December 3, 2009

Why invest in MFs? | Investing in Mutual Funds

Why invest in MFs?
Mutual funds are ideal investment avenues for retail investors because a single unit of mutual fund provides a bouquet of diverse shares, debt and money market instruments. For a small investor with the limited resources he has at his disposal, this would be a dream. More importantly, the investors does not have to pour through financial results and analyse the ratios to decide which shares to buy and which debt or money market instruments to invest in. The professionally qualified and experienced fund manager does it for him. Also, after investing, the investor does not have to monitor the share prices and decide which share to sell and when and which one to buy in its place — the fund manager does it for him. “With minimal fund management fees and no entry load now, an investor gets access to well -researched, well managed equity portfolios at hardly a cost unlike direct equity where he would do his own research, brokerage costs etc.,” says Angirish. Explaining the crucial role of fund managers, Joshi says “Mutual fund is one of the best investment tools for one who is unable to track the market and manage his stock investments efficiently. Fund managers of mutual fund schemes are expected to invest in the quality stocks with longer horizon and manage it through the highs and lows of markets to generate reasonable returns while managing various risk attached to it.

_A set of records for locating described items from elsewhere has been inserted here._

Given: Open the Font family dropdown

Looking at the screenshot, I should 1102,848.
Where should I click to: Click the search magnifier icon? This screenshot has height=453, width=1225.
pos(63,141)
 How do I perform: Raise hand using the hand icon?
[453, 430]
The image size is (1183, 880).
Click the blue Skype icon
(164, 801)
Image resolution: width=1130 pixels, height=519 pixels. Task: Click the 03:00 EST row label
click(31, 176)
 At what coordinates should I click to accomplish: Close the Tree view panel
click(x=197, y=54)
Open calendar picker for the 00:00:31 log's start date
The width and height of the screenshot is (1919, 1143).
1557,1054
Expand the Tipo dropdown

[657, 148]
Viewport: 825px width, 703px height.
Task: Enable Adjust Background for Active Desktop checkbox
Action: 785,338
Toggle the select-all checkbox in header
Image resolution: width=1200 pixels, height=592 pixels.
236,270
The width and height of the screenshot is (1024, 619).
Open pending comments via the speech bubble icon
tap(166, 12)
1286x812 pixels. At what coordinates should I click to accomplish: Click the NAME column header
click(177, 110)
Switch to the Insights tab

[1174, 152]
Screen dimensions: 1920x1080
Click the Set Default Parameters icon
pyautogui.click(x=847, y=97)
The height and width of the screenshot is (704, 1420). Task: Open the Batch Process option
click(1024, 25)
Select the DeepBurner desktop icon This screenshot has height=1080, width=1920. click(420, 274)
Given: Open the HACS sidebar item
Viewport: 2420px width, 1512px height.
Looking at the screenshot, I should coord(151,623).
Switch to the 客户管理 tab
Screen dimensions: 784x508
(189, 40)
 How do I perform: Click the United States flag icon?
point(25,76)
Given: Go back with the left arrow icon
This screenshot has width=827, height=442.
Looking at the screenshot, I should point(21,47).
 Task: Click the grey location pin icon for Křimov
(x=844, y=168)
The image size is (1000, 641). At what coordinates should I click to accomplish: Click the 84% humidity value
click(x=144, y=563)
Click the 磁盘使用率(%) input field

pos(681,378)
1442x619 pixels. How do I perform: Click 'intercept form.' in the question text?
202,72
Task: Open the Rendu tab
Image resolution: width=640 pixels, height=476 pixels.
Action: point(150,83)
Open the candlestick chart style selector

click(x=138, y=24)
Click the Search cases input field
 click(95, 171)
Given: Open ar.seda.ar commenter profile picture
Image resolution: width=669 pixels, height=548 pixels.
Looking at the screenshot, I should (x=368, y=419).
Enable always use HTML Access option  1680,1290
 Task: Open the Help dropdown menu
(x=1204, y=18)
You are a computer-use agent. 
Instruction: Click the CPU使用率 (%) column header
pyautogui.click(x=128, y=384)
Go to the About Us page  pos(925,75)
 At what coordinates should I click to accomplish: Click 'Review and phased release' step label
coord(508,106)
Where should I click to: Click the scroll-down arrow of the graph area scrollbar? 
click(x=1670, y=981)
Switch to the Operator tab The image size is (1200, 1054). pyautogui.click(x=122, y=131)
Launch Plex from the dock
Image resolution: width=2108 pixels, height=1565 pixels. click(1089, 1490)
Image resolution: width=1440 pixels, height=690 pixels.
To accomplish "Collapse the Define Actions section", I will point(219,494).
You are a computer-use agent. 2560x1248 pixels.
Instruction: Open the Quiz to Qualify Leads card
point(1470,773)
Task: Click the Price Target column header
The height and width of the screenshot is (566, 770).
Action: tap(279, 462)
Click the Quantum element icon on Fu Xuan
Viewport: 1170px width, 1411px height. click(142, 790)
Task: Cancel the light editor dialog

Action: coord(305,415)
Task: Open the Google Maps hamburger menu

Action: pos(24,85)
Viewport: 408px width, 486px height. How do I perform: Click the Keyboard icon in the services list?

MFs have a diversified portfolio of investments spanning across cross section of industries and sectors and, therefore, investing in mutual funds automatically provides the necessary diversification to your investments. Diversification reduces the risk because the stocks in the portfolio of the mutual fund may very rarely decline simultaneously or in the same proportion. “You can invest in asset classes like equities, debt, gold, etc. Apart from diversification in various asset class, it also provides large variety of schemes within asset classes, for e.g. in equity category it has schemes across market caps (large, mid and small cap), themes (e.g. infrastructure), sectors (e.g. banking, power), investment philosophies (value or growth), etc.,” says Joshi.

Investing in Mutual Funds
Now, the question is: how should you decide which scheme is suitable for you? This will primarily depend on the objective of your investment. If you are young and have a specific objective in mind such as buying a house, children’s education, etc. and are looking at getting a lump sum amount after a specific period, the growth schemes are ideal for you as they provide capital appreciation over the long term. However, if you are a retired person looking for regular income, the income schemes are right for you. However, if you are looking for both regular income as well as capital appreciation over the long term, the balanced schemes would be the right choice. If you are looking at investing in mutual fund from the limited purpose of tax planning, you should go for the tax saving schemes, while if you are bullish on a particular sector, you should invest in a sector-specific scheme.

One should also take into consideration one’s risk appetite before investing in mutual funds. “Choice of mutual fund scheme completely depends on your risk profile. For a high risk investor, he can choose an aggressive high beta equity or a specific sector fund. For someone who wishes to invest in equity but with lesser risk, he can choose diversified/large cap or index funds. For someone, who does not prefer risks at all, should look for debt schemes,”
More importantly, the choice should be in line with one’s financials goals. “The starting point for a new investor should be to identife his financial goals, both short-term and long-term ones, as well as his risk profile. A good financial planner will be able to help him with this and will also draw up an asset allocation that is in keeping with the goals and the risk profile. Having these building blocks will itself narrow down the universe of funds that would meet an investor’s risk profile and goals.”

It is also important to check out the performance track record of the fund house. “Retail investors should look at the investment objective of the fund and see whether it fits into their asset allocation. They should look at the historical portfolios and check how the fund is managed and how portfolio looks like. They should look at the background of the fund manager and his previous track record, including some basic checks on the investment team of the fund house. Lastly, they should look at historical track record of the fund. Typically, they should invest in funds which have atleast over 2 years of consistent track record.

“The decision to invest in an equity MF by a retail investor should ideally be driven by aspects like investment objective (tax planning, capital protection, wealth creation etc.), expected returns, risk appetite and investment horizon (short term v/s long term) which are bound to vary. These will be key factors in determining the timing for investment in equity MFs,” sums up Ravi Trivedy, Executive Director — Financial Services, KPMG Advisory Services.